Task item
The entries that follow include a run beginning at the line with "Task: Open the Type State dropdown" and ending at the line with "Task: Toggle the"; restate that run word for word and leave the rest out.

Source material
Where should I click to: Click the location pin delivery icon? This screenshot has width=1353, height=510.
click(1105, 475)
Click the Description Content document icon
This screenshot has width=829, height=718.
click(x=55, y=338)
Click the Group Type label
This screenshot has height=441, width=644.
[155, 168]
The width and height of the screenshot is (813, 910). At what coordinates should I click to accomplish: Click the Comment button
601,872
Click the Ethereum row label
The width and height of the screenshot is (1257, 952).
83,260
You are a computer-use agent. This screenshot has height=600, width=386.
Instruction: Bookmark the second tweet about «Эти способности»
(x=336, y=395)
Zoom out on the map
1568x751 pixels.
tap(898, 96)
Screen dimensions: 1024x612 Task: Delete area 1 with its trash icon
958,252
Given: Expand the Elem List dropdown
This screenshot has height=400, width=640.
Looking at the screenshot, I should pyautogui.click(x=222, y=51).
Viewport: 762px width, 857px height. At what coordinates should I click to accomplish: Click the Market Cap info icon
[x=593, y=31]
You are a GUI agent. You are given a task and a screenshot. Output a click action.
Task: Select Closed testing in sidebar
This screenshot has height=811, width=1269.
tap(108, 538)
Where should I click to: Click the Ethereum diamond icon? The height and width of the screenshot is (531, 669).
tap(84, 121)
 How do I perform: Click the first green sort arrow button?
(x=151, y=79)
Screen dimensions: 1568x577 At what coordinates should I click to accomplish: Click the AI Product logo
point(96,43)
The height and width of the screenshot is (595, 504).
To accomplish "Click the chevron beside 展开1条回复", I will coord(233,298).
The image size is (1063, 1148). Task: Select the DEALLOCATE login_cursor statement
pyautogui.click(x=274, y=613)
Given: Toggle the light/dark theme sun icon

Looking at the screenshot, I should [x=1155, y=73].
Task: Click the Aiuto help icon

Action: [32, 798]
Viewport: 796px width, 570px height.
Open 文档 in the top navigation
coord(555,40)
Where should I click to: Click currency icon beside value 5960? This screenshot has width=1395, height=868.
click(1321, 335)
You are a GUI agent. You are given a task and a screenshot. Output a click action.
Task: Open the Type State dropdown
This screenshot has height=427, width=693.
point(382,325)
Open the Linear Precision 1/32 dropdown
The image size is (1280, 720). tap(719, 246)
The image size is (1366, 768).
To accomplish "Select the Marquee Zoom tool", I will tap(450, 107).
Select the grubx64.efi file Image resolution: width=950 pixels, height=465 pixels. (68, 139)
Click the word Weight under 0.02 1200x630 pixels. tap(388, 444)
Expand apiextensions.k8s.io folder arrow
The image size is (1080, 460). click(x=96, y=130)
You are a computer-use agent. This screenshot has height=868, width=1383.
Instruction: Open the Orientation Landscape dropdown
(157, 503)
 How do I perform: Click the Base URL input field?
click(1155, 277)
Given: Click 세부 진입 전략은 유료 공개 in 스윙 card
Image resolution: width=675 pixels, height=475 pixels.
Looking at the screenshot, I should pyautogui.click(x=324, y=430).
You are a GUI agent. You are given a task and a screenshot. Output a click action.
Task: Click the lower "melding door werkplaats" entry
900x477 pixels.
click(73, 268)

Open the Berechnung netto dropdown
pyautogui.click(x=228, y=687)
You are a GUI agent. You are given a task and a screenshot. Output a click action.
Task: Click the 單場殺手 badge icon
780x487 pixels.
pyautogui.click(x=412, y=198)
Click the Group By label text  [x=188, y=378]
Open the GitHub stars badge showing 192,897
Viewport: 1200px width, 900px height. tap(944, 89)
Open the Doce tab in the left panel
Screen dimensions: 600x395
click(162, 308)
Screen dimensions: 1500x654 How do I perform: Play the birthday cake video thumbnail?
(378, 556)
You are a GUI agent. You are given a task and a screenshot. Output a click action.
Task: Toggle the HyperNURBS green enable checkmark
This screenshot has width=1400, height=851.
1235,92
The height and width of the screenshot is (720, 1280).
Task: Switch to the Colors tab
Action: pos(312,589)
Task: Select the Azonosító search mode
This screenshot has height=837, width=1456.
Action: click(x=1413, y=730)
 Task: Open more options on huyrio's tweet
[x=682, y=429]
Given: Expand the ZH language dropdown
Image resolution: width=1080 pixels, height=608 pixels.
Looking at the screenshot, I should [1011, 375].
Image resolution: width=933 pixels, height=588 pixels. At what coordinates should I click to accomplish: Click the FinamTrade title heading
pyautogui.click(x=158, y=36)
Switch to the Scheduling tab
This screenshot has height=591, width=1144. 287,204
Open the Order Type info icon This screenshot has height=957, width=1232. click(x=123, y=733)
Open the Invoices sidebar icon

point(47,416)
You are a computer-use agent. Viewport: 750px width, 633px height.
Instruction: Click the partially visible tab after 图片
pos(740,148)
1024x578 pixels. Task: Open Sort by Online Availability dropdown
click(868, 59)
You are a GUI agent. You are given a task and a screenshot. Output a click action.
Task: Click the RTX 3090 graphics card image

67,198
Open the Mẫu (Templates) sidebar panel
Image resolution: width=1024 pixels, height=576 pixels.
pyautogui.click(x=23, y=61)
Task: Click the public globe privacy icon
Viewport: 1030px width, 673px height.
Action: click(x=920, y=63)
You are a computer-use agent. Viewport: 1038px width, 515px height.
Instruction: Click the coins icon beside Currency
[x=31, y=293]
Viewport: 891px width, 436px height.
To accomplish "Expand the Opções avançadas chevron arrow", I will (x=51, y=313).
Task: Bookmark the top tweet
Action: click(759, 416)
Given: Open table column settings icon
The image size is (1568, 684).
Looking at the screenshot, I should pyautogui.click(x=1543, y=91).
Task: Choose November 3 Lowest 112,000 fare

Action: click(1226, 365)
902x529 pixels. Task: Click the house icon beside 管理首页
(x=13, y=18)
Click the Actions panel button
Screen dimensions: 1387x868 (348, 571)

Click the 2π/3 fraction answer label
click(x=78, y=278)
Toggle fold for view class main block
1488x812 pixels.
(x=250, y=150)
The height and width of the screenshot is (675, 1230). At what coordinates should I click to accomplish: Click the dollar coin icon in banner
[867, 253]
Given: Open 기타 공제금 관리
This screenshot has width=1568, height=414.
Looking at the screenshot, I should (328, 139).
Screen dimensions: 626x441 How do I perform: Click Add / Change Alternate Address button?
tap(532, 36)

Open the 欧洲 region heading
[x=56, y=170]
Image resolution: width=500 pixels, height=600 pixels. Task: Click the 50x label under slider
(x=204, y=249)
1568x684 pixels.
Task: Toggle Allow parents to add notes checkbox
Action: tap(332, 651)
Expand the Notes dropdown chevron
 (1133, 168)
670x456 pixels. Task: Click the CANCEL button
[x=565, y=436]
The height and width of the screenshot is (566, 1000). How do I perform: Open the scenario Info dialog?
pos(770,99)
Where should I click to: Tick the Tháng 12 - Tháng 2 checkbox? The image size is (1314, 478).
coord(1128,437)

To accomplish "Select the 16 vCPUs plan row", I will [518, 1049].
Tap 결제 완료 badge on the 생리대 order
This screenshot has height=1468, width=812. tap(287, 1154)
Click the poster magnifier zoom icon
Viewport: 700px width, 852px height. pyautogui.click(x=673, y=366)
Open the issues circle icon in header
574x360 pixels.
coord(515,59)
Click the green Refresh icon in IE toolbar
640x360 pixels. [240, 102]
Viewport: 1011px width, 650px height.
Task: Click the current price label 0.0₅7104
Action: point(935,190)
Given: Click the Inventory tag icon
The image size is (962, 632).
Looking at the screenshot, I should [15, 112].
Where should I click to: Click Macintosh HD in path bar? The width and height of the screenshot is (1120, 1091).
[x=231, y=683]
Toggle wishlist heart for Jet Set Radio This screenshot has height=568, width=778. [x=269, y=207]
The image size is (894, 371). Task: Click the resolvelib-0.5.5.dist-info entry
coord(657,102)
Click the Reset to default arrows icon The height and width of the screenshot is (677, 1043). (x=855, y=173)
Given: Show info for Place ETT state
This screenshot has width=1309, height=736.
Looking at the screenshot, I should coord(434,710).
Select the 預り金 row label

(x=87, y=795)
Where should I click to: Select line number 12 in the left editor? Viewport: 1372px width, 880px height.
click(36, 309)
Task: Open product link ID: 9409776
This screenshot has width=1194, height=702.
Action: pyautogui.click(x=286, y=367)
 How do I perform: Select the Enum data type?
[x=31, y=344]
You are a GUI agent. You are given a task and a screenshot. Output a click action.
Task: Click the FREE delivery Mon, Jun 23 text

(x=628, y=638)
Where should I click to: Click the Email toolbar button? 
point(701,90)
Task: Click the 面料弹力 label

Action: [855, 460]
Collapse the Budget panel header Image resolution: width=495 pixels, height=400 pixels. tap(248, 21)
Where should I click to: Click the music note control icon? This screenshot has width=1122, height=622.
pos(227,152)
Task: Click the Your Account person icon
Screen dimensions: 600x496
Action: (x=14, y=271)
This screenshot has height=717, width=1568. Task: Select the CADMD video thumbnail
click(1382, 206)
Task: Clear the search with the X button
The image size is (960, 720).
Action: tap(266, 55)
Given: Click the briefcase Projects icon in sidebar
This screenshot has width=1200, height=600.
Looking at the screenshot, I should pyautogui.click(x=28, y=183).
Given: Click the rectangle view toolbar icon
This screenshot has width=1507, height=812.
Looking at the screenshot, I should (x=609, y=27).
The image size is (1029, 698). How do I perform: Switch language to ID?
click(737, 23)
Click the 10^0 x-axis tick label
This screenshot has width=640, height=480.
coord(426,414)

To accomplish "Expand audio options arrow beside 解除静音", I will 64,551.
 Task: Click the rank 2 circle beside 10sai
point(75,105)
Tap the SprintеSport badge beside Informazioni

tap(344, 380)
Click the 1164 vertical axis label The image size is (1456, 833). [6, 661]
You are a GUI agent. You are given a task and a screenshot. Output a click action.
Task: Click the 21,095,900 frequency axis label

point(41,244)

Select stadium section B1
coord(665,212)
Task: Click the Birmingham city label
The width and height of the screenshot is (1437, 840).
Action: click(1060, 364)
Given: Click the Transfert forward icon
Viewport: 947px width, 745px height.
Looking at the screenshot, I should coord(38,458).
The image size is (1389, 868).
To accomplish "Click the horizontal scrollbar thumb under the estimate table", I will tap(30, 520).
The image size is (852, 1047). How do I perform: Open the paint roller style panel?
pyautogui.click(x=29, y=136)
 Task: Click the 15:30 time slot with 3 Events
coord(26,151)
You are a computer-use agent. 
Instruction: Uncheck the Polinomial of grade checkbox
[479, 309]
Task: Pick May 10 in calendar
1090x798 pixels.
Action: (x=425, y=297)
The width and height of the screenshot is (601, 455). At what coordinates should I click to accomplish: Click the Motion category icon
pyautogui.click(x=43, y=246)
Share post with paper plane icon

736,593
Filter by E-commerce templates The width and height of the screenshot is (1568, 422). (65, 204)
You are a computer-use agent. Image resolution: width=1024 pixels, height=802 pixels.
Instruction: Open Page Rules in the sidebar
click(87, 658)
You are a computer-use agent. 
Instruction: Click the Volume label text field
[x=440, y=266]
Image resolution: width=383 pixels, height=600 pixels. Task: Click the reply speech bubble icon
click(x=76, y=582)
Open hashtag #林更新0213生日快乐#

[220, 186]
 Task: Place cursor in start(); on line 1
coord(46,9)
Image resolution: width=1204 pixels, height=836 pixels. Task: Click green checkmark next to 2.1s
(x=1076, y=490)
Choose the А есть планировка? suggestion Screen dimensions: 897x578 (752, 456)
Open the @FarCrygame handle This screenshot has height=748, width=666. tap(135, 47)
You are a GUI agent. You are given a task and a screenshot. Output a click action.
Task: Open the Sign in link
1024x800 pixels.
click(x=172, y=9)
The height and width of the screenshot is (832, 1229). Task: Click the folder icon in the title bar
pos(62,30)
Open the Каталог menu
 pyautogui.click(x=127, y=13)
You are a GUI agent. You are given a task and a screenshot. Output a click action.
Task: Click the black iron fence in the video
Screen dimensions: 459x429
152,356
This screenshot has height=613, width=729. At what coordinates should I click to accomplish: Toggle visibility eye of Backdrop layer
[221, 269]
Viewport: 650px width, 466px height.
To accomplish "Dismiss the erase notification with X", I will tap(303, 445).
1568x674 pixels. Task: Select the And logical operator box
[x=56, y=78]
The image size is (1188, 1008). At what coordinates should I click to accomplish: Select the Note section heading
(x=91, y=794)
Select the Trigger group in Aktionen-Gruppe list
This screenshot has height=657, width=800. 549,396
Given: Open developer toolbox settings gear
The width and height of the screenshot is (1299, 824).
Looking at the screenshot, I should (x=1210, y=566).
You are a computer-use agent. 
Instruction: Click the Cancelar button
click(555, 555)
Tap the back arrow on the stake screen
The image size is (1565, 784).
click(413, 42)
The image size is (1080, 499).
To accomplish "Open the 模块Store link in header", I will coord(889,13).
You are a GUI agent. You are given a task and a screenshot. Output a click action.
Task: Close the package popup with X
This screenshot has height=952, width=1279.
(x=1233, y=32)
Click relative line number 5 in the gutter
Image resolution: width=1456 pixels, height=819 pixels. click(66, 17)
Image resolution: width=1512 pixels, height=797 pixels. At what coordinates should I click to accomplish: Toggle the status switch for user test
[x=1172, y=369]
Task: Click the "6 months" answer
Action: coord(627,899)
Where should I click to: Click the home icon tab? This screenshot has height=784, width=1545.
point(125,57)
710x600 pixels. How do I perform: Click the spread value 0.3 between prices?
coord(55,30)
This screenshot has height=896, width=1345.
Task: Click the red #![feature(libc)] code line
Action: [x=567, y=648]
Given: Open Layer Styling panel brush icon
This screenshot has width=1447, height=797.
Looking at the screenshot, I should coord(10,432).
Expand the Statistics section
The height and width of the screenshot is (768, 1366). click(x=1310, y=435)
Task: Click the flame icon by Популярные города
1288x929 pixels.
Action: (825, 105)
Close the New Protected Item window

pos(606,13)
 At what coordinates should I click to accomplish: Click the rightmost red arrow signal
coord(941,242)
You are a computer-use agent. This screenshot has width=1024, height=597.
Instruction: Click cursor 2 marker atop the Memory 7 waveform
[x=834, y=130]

Solved problem
Task: Open the Type State dropdown
This screenshot has height=427, width=693.
point(382,325)
Open the Linear Precision 1/32 dropdown
The image size is (1280, 720). tap(719, 246)
The image size is (1366, 768).
To accomplish "Select the Marquee Zoom tool", I will tap(450, 107).
Select the grubx64.efi file Image resolution: width=950 pixels, height=465 pixels. (68, 139)
Click the word Weight under 0.02 1200x630 pixels. tap(388, 444)
Expand apiextensions.k8s.io folder arrow
The image size is (1080, 460). click(x=96, y=130)
You are a computer-use agent. This screenshot has height=868, width=1383.
Instruction: Open the Orientation Landscape dropdown
(157, 503)
 How do I perform: Click the Base URL input field?
click(1155, 277)
Given: Click 세부 진입 전략은 유료 공개 in 스윙 card
Image resolution: width=675 pixels, height=475 pixels.
Looking at the screenshot, I should pyautogui.click(x=324, y=430).
You are a GUI agent. You are given a task and a screenshot. Output a click action.
Task: Click the lower "melding door werkplaats" entry
900x477 pixels.
click(73, 268)

Open the Berechnung netto dropdown
pyautogui.click(x=228, y=687)
You are a GUI agent. You are given a task and a screenshot. Output a click action.
Task: Click the 單場殺手 badge icon
780x487 pixels.
pyautogui.click(x=412, y=198)
Click the Group By label text  [x=188, y=378]
Open the GitHub stars badge showing 192,897
Viewport: 1200px width, 900px height. tap(944, 89)
Open the Doce tab in the left panel
Screen dimensions: 600x395
click(162, 308)
Screen dimensions: 1500x654 How do I perform: Play the birthday cake video thumbnail?
(378, 556)
You are a GUI agent. You are given a task and a screenshot. Output a click action.
Task: Toggle the HyperNURBS green enable checkmark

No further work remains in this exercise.